Please enable Java in your browser's "Options" (or "Preferance") menu to view this page Concordia's Thursday Report____________June 10, 1999


Appelbaum, Giannopoulos win Commerce Teaching Awards

Teaching for the love of it

Veteran teacher Steven Appelbaum and keen part-timer Dina Giannopoulos are the winners of this year’s Distinguished Teaching Awards in the Faculty of Commerce and Administration. Both are members of the Department of Management.

Appelbaum is a former dean of the Faculty, and has won its teaching award before. Last September, he travelled to a gala dinner in Toronto to accept a Leader in Management Education Award, sponsored by the Financial Post and Bell Canada. In the 1993 Guide to MBA Schools in Canada, he was ranked as the graduate professor with the strongest teaching skills.
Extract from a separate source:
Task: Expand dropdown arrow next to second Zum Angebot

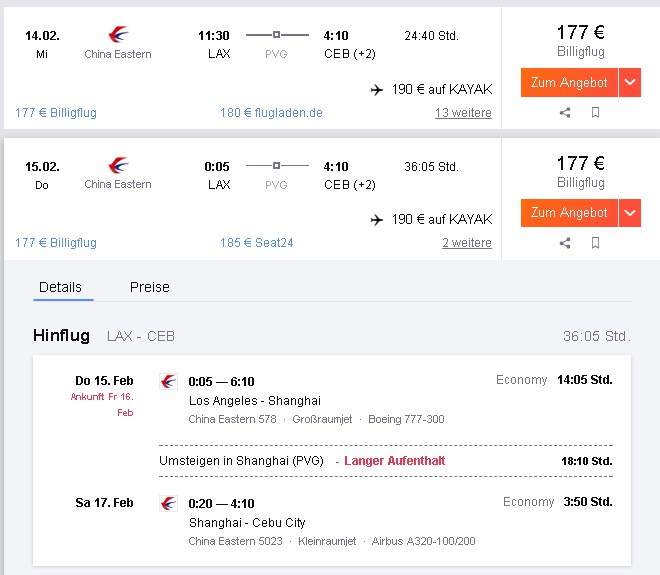Action: 630,213
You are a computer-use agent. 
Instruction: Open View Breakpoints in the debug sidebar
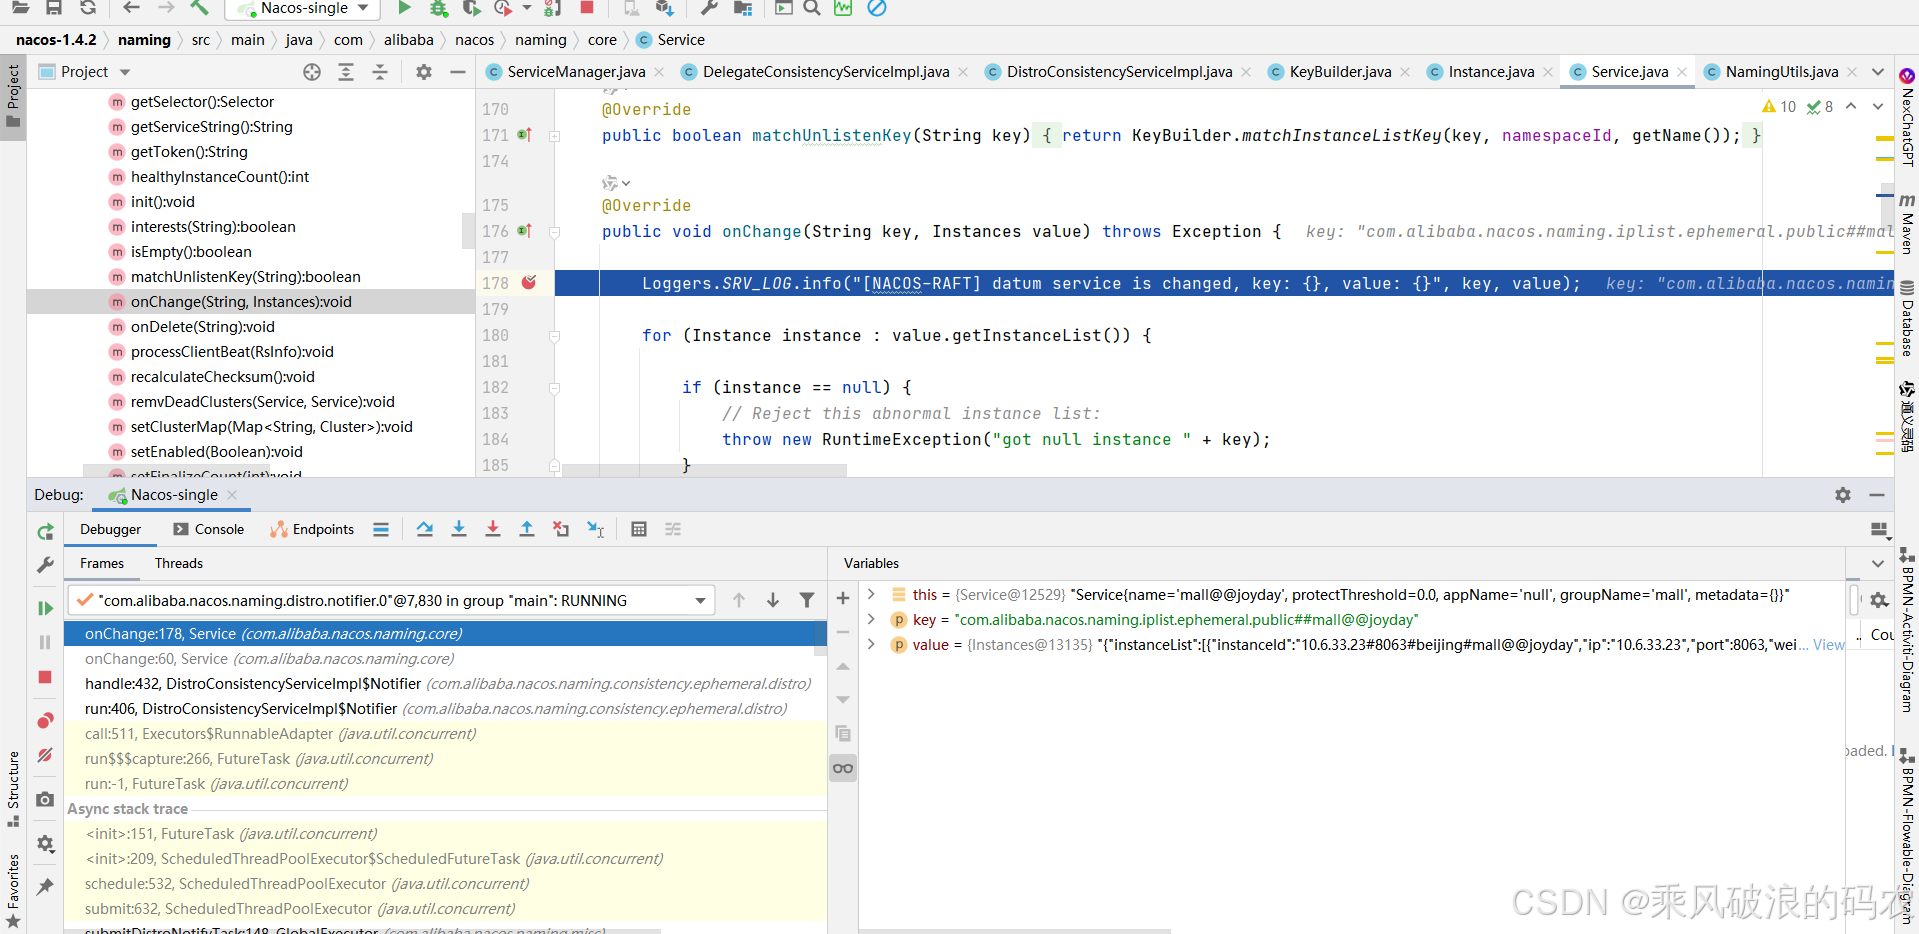[x=45, y=721]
Undergraduate students don’t benefit from Appelbaum’s charisma, however. They are more likely to be taught by part-time faculty members such as Dina Giannopoulos.

With her Concordia PhD in Psychology, she is ideally equipped to teach a range of management courses. In fact, in the past three years, she has taught 20 courses in such subjects as organizational behaviour, human resources management and managerial concepts.

Giannopoulos has also taught a graduate course called Compensation, Motivation and Rewards. She said, "This course is especially challenging to teach, not due to the nature of the material, but to the composition of the class: an equal mix of MSCA and MBA students. As the teacher, I must carefully consider and mediate significant differences in ages, theoretical knowledge, and above all, experience, in an attempt to make the course interesting and fun for all involved."

Her letter to the nominating committee gives eloquent testimony to her love of teaching: "It is exhilarating to have the opportunity to share ideas and teach critical thinking. I love it when students return years later to tell me about their successes, to mention that I have made a difference, or to give me a bouquet of flowers in appreciation [as they once did after a late-night class]. I especially get a kick out of seeing the look on their faces when I remember their names.

"On April 24, three sections of my Organizational Behaviour class wrote their final exam at Loyola. The sight of 128 of my students in one large room was wonderfully exciting. Work life does not get better than this!"